In the present case, the undisputed facts are that the installation process had been completed several months before December 4, 1987, when the fire in Hodges' house occurred. These undisputed facts were established by Roy's deposition testimony taken on May 5, 1989. Allstate's petition alleges that a fire occurred and that Roy's installation was a factor in the cause of that fire. The failure to allege the date of installation results in allegations that do not unambiguously exclude coverage. However, when read in conjunction with the undisputed facts regarding the work performed by Roy, the allegations do clearly exclude coverage.
The petition does not allege the time that Roy concluded installation of the furnace relative to the date of the fire. The petition can be read to allege that the fire occurred while Roy was in the process of installing the furnace. If the evidence supported such a conclusion, coverage would have been provided to Roy under this policy. Because the allegations taken as true would result in liability to Roy, CU at least initially owed Roy the duty to defend.
While the duty to defend may exist in circumstances where it is apparent that there is no coverage, it is predicated on some possibility that the allegations, when supported by competent evidence, can be proven. Even if all the allegations of Allstate's petition were supported by competent evidence, the undisputed facts could not create a situation that would trigger coverage. Accordingly, we find that the duty CU owed to Roy to defend him in the lawsuit filed by Allstate terminated once Roy established through his deposition testimony the undisputed facts as to the date of installation and the date of the fire.
After our review of the record and in appreciation of the extent of the legal services necessary to defend this suit, we award to Roy $500.00 for CU's failure to defend from the date of the filing of the petition through the date of Roy's deposition testimony. La.Code Civ.Proc. art. 2164. See Strauss v. Rivers, 595 So. 2d 706, 709 (La. App. 5th Cir.1992).
Conclusion
Based on the foregoing reasons, we reverse the judgment of the trial court. We render judgment in the amount of $500.00 to *1334 Roy for CU's failure to defend from the date of the filing of Allstate's petition through the date of Roy's deposition testimony. Allstate is assessed three-fourths of all costs of this appeal, with the remaining one-fourth assessed against Roy.
REVERSED AND RENDERED.
NOTES
[1] A.C. Hodges died after the filing of the petition of intervention. The Estate of A.C. Hodges was substituted as intervenor.
[2] CU maintained that it did not provide coverage to Roy under the facts alleged in the original and amended petitions in a motion for summary judgment which was denied by the trial court. A reconsideration of that motion was also denied.

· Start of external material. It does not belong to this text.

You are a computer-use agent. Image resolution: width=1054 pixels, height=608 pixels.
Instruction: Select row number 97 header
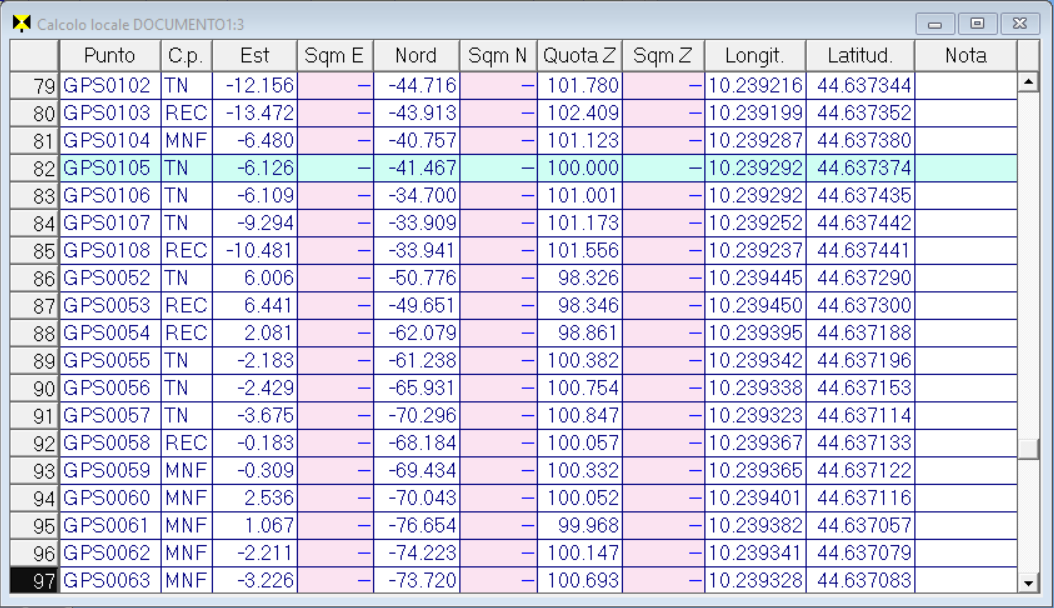click(x=35, y=580)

[3] In Commercial Union Insurance Company v. Allstate Insurance Company, 93-CM-1895, this court dismissed CU's unlodged appeal from an interlocutory judgment which did not show the requisite irreparable injury.

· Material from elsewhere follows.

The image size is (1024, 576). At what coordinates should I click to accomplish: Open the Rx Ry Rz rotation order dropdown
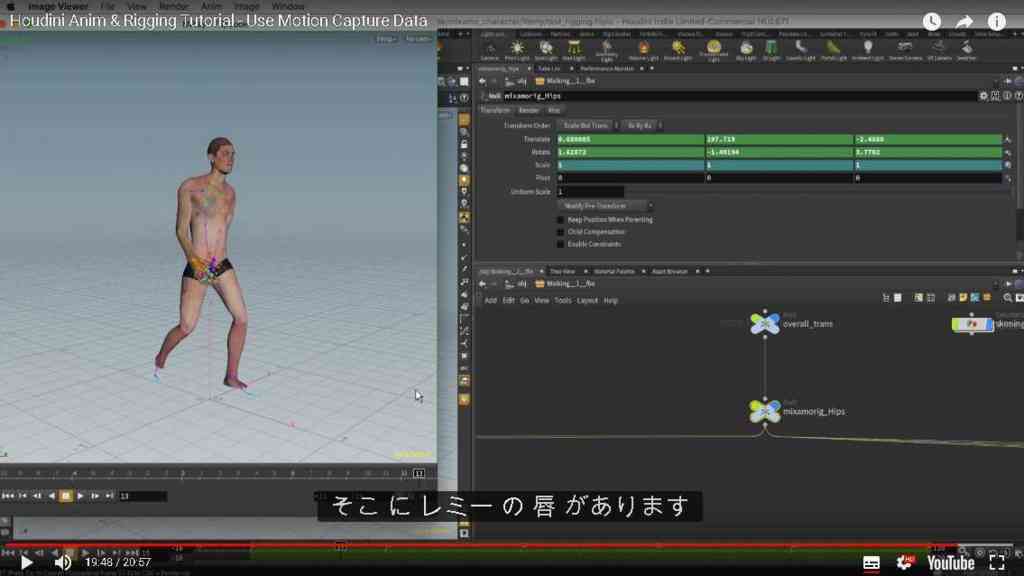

[4] The policy defines an "incidental contract" as:
any written (1) lease of premises, (2) easement agreement, except in connection with construction or demolition operations on or adjacent to a railroad, (3) undertaking to indemnify a municipality required by municipal ordinance, except in connection with work for the municipality, (4) side track agreement, or (5) elevator maintenance agreement[.]

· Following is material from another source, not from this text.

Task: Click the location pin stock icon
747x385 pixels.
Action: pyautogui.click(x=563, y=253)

[5] The stipulated judgment entered into by the parties and signed by the trial court on November 4, 1993, states in pertinent part, "Roy's negligence in improperly installing the heat venting system was the sole cause of the December 4, 1987, house fire and the resulting damages of Allstate and [Intervenor Hodges]." When Allstate stipulated to the legal conclusion that Roy's negligence in improperly installing the furnace was the sole cause of the damages sustained, it precluded a finding of negligence based on any other cause including a failure to warn.